White House extends vaccine deadline for contractors
Federal contractors have until Jan. 4, 2022 to comply with White House vaccination requirements.
The White House announced Thursday morning that the deadline for federal contractors to receive their vaccinations is being pushed back to Jan. 4, 2022.
The change aligns the contractor deadline with new requirements from the Department of Labor's Safety and Health Administration (OSHA) for certain private employees and from the Centers for Medicare and Medicaid Services for healthcare workers at their facilities.
The White House says that moving the deadline from Dec. 8 into early next year is meant to provide clarity across various requirements, and isn't a response to current labor crunches and the upcoming holiday season.
"We wanted to do this because we're really aligning it to make it easier – to make it as easy as possible for businesses to implement these requirements and for workers to comply," said a senior administration official of the change during a call with reporters.
"We know that some employers...may have workplaces subject to requirements for the federal contractors and other workplaces subject to the [emergency temporary standard] rule," the officials said. "We know that vaccines help reduce absenteeism. We know they protect workers. We know they create a safer and healthier workplace, which workers want.
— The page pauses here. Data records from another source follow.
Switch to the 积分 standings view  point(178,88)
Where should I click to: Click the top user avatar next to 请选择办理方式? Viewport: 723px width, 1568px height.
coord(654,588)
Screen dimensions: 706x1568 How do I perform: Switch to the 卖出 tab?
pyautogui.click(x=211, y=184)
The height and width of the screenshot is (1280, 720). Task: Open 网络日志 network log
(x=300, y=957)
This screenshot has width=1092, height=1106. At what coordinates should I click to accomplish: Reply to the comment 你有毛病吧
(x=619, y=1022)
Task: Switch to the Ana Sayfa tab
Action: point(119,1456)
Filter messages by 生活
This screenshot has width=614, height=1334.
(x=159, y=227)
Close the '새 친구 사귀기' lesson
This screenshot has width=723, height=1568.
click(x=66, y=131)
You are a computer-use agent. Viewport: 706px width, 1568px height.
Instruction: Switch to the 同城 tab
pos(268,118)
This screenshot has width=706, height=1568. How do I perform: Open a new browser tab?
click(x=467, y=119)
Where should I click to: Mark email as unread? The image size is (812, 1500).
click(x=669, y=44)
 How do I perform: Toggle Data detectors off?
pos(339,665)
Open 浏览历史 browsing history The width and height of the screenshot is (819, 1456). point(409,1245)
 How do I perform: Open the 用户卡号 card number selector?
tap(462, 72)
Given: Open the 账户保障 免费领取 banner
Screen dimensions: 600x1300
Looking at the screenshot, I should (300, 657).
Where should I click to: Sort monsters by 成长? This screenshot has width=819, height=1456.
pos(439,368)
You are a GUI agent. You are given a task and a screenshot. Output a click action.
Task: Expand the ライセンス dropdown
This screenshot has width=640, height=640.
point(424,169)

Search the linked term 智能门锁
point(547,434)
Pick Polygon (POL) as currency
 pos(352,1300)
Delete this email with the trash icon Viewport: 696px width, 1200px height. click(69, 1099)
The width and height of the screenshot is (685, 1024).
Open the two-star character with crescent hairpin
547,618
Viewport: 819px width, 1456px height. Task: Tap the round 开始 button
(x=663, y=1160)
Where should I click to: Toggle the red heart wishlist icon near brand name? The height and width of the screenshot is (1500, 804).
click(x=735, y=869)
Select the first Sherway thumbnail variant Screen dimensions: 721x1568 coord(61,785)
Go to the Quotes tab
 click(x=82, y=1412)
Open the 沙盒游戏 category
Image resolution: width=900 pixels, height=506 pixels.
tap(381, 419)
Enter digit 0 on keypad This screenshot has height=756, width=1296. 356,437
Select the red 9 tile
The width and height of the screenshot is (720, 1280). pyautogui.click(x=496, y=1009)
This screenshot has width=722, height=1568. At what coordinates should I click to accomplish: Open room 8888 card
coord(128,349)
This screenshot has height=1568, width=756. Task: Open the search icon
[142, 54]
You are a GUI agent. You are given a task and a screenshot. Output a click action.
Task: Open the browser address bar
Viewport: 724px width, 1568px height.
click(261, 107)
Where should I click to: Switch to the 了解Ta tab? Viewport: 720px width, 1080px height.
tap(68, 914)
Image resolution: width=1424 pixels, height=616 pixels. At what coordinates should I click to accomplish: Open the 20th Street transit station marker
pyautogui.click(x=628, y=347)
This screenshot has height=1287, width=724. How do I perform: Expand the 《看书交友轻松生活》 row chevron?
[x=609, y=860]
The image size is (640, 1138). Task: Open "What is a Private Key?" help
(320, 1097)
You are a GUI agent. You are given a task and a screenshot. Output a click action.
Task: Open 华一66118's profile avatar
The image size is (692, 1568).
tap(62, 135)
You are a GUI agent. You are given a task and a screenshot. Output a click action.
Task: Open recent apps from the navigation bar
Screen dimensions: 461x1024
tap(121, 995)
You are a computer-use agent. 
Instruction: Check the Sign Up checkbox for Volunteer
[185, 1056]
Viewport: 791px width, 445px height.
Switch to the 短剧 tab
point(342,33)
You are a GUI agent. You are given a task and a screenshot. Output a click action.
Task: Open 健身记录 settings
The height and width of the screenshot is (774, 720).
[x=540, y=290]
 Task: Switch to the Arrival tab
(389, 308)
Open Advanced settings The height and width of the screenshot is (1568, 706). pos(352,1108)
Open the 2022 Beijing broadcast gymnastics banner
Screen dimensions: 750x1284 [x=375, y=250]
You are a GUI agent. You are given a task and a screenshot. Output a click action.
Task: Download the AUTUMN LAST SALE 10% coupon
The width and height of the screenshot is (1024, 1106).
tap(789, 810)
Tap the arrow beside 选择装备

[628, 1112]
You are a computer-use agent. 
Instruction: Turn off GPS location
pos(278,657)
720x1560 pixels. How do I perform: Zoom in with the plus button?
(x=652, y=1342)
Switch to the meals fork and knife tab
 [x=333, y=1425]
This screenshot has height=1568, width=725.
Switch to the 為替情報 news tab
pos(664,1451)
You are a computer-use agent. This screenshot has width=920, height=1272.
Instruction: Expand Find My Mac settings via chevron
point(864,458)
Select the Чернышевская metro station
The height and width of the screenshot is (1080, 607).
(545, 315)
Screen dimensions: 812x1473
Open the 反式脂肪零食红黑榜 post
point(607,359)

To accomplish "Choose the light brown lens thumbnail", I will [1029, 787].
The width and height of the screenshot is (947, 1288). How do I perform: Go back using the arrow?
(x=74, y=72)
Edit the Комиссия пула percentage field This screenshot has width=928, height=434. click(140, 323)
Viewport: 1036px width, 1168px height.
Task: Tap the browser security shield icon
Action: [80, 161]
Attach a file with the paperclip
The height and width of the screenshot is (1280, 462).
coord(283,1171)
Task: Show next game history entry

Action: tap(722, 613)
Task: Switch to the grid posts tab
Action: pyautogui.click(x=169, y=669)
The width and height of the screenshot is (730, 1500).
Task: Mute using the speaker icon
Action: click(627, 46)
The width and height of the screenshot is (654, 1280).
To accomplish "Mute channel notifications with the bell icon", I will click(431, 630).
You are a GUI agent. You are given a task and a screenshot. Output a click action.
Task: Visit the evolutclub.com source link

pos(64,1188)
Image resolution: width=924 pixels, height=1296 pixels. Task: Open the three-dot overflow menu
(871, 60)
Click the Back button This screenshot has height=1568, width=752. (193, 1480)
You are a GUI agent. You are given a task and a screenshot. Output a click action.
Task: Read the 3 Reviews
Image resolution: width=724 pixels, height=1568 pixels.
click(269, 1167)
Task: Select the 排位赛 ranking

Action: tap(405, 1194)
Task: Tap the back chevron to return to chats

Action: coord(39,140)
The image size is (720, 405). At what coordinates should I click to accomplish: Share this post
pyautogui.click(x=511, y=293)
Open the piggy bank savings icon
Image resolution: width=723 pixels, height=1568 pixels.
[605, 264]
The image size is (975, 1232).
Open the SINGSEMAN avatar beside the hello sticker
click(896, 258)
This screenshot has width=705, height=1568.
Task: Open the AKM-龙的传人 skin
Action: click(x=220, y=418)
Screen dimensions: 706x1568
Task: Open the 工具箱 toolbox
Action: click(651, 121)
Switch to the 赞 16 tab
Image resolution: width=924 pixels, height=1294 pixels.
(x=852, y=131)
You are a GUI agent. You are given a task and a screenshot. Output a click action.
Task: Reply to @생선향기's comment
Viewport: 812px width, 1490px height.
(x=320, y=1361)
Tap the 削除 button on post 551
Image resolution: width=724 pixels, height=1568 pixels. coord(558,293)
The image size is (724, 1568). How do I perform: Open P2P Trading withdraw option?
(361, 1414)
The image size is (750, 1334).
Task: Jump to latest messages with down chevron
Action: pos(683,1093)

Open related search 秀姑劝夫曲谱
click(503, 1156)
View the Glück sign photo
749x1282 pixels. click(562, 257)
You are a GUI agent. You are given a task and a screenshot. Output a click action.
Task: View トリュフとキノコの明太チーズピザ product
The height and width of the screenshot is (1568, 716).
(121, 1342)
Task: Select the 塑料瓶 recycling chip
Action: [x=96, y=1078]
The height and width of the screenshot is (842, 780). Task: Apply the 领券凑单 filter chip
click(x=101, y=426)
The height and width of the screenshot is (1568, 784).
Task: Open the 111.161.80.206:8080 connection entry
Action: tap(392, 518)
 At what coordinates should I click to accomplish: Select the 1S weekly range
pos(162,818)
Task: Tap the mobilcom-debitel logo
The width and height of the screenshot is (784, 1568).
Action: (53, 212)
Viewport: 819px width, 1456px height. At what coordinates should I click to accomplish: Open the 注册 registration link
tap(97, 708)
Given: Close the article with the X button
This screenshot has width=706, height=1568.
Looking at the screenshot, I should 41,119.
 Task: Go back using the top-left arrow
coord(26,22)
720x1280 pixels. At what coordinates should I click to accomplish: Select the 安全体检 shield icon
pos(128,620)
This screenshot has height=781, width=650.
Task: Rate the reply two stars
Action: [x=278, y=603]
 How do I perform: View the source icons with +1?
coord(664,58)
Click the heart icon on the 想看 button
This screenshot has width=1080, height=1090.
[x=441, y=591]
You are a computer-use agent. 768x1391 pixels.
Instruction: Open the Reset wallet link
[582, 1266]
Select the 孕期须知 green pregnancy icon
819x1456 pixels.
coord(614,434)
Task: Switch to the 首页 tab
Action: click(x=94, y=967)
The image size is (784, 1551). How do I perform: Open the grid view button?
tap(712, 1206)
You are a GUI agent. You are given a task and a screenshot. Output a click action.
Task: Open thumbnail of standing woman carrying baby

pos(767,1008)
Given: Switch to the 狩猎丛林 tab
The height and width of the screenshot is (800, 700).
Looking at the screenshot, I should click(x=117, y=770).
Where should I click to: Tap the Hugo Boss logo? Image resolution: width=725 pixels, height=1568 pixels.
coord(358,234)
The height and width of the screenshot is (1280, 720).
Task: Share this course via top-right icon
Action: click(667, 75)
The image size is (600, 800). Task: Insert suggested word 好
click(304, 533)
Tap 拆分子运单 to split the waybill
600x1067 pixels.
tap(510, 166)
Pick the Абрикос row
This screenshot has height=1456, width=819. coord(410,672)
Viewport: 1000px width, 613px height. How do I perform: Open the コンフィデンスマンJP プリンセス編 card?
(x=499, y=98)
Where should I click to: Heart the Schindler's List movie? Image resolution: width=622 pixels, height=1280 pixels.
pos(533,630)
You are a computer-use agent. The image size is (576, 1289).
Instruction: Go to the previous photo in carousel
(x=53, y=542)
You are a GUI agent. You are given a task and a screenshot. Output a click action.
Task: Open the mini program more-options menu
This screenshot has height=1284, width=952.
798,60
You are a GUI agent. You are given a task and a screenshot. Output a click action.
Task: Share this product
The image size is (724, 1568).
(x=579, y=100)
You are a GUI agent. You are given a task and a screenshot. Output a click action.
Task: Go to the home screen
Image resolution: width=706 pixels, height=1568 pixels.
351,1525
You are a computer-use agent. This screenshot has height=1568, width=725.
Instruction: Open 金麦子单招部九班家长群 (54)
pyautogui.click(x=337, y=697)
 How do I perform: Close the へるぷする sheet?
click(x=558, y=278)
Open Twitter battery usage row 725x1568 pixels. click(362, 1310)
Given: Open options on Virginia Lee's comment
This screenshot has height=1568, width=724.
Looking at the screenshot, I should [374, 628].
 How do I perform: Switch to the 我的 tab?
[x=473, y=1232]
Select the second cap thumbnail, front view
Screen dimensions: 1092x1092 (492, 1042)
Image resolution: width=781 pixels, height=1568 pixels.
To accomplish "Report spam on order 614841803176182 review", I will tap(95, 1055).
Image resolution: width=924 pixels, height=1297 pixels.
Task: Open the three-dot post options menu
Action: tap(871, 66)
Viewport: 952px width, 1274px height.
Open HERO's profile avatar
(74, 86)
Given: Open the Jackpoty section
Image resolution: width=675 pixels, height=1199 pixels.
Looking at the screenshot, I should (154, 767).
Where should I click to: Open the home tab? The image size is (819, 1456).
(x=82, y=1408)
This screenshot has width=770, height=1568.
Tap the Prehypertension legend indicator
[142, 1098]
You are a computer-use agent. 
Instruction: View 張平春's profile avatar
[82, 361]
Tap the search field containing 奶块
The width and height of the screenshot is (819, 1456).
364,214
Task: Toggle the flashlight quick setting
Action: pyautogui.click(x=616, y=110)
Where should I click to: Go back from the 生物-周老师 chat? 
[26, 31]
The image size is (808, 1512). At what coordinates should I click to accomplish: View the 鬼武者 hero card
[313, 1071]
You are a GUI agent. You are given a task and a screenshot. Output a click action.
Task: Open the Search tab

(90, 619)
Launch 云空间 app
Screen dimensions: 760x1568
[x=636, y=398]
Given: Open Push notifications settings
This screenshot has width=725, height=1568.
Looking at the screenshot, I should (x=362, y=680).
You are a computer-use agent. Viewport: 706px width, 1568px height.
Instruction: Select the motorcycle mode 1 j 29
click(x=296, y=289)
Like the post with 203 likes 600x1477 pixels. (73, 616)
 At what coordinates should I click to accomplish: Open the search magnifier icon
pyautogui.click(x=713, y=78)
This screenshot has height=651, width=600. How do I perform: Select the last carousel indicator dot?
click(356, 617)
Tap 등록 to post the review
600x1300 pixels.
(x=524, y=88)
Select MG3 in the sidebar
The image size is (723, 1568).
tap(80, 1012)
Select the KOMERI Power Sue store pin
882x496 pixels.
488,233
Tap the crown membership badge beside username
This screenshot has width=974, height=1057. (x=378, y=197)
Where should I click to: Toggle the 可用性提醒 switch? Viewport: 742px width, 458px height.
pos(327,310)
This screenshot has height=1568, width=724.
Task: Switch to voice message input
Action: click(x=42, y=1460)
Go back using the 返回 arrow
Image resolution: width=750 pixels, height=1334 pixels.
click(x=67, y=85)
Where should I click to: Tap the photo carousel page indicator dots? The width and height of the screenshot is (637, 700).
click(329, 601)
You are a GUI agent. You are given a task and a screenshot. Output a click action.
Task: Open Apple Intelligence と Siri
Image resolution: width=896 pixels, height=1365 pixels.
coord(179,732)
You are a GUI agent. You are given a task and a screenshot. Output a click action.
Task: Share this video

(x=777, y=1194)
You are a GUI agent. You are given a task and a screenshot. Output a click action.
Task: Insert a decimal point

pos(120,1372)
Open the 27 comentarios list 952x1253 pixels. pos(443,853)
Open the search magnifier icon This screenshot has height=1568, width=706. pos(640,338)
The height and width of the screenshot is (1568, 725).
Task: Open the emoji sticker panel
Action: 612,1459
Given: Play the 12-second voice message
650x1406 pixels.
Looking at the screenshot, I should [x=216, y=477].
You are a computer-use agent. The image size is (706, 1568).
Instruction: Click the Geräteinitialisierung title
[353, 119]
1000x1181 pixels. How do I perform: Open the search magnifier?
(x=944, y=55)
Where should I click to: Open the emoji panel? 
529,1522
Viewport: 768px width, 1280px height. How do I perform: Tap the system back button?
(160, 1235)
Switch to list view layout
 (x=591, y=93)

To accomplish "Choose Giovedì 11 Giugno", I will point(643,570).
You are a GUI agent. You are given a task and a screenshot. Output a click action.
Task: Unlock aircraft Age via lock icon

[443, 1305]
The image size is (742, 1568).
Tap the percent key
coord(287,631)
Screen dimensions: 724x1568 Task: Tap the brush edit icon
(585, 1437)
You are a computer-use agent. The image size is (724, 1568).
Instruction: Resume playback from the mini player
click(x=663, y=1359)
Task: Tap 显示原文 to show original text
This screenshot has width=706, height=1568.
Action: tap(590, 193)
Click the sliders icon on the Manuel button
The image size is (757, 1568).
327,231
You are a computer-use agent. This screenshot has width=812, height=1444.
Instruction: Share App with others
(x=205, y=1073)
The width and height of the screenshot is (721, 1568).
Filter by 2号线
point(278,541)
But that's the reason we decided to align the three policies."
For all three groups, the deadline is Jan. 4.
For those under the contractor or CMS requirements, that's the cutoff for these employees to get their second dose of any of the two dose COVID-19 vaccines or the one dose Johnson & Johnson vaccine.
For the OSHA rule, it's when employers will need to either ensure that their workers are vaccinated or implement a regular testing scheme for those who aren't.
Workplaces under the contractor requirements, or the new mandate for healthcare entities under the Medicare and Medicaid Services rules, won't be subject to the new OSHA standard, according to the White House's announcement of the change.